Жена, конечно… Ну, жена! В Москве. И даже если она исчезла, то Лозовских всегда скажет (если спросят!): Колчин – самодовольный мужлан, для которого жена – данная в ощущениях, и не более… вот, будучи в Питере, гостиничных шлюх готов зазвать… в ощущениях…
Никому и ничего Лозовских не скажет по собственной инициативе – он ведь так или иначе соучастник. То-то! А по чьей-либо давящей инициативе Лозовских никому и ничего не скажет, ибо Колчин должен оставить место ЧИСТЫМ – чтоб ни тени подозрения на ЮК… ну и на старшего научного сотрудника в придачу. Не должна откуда ни возьмись проявиться чья-либо давящая инициатива.

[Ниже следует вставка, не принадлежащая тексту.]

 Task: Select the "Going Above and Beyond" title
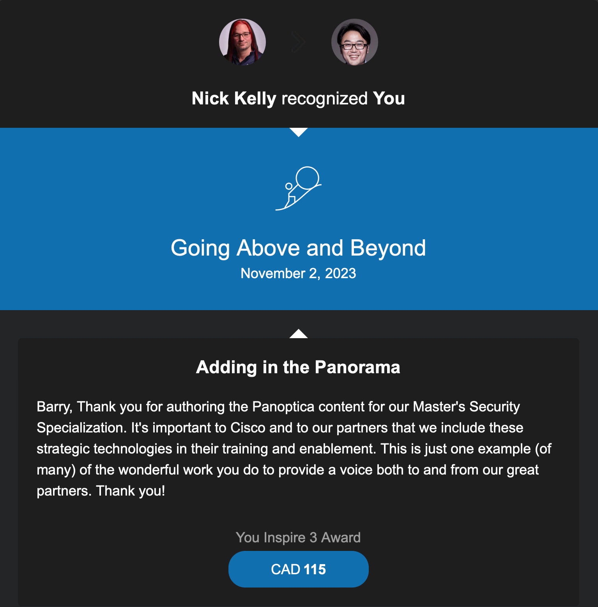[298, 248]
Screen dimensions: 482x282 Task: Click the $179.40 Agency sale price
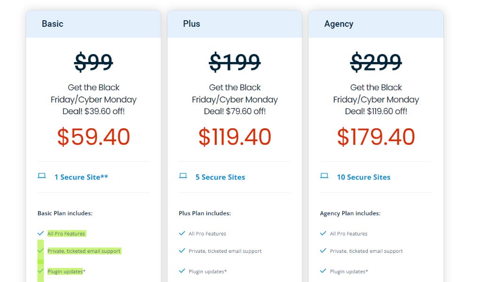coord(376,137)
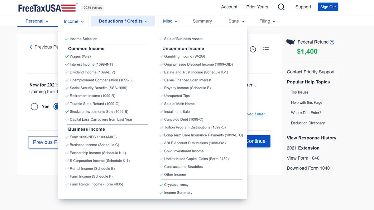Open the Filing dropdown chevron

pos(273,21)
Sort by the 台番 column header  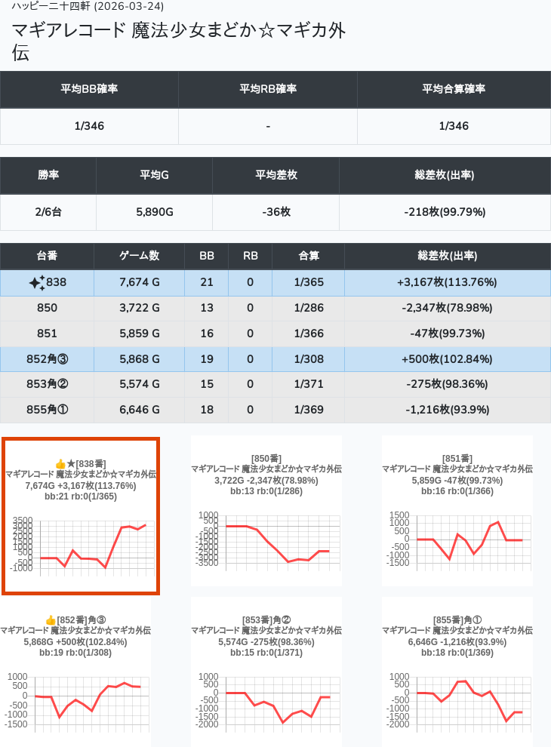[x=47, y=256]
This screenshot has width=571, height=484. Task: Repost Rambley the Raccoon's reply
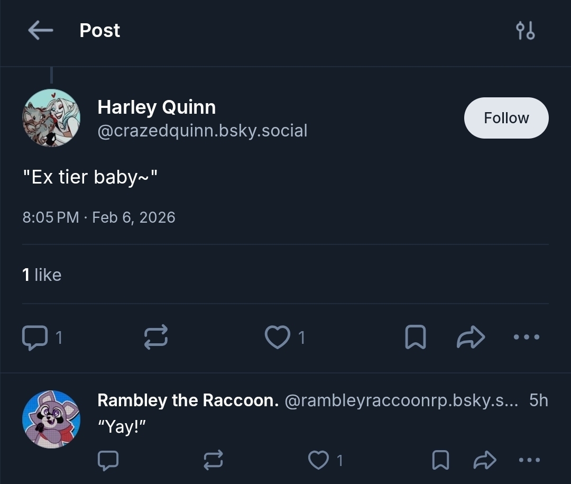pyautogui.click(x=213, y=460)
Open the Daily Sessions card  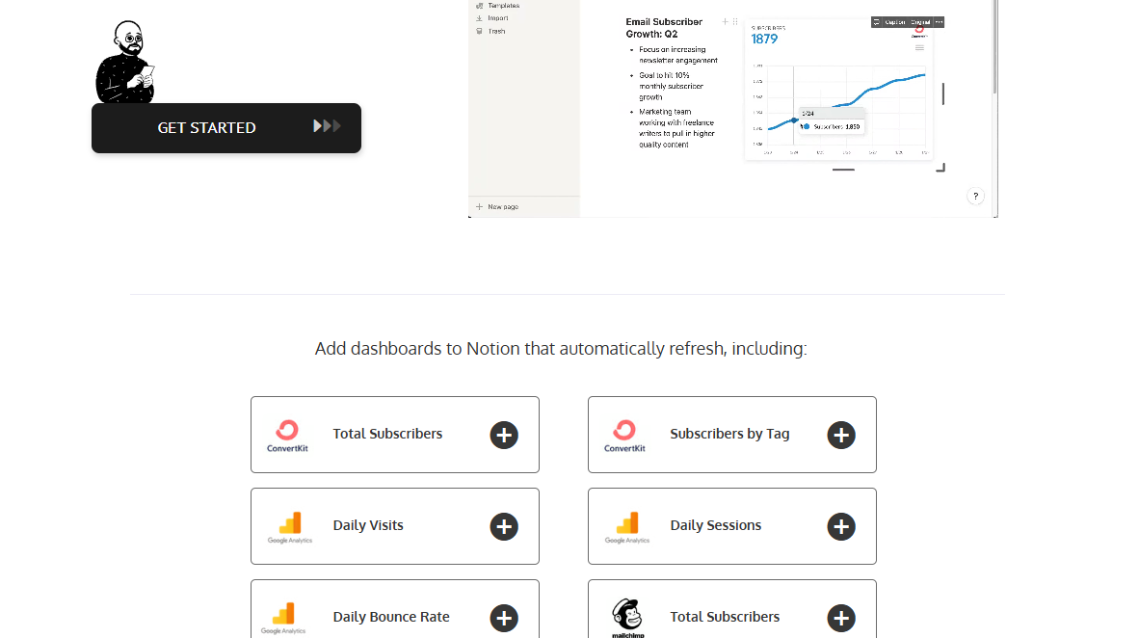pyautogui.click(x=732, y=526)
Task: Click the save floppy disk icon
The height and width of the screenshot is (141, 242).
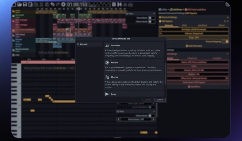Action: [25, 5]
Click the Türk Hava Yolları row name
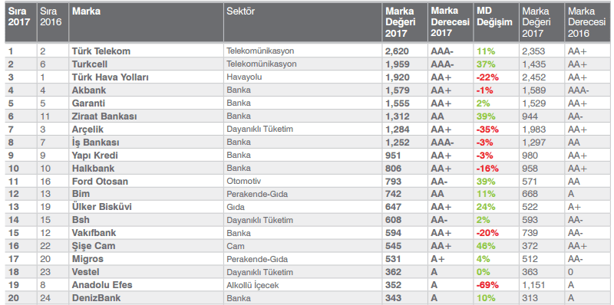Image resolution: width=614 pixels, height=305 pixels. pos(110,77)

Колчин довез Лозовских до Монетной.
– Спасибо. Я здесь выйду, пройдусь. Здесь всего метров двести… – отстаивал крохи самолюбия Лозовских, пожал плечами, когда Колчин, будто не слыша, свернул с Каменноостровского направо, на Монетную. – Вот здесь, у арки, остановитесь, – подсказал Лозовских через двести метров.
На сей раз Колчин «расслышал». И то! Заезжать через тесную арку в тесный питерский «колодец», потом пытаться развернуться или пятиться задним ходом… А Лозовских никуда не денется – у них ведь мужской уговор, пра-ально? пра-ально, профе-ессор?! Тем более Колчину известен адрес Лозовских. Не захочет ведь старший научный сотрудник, чтобы Колчин будоражил соседей, жену-Дашу: «Слава где? Куда ушел? Мы с ним вчера договорились, что он к десяти утра спустится к машине. Вот я – за ним. А его, что, нет, значит?».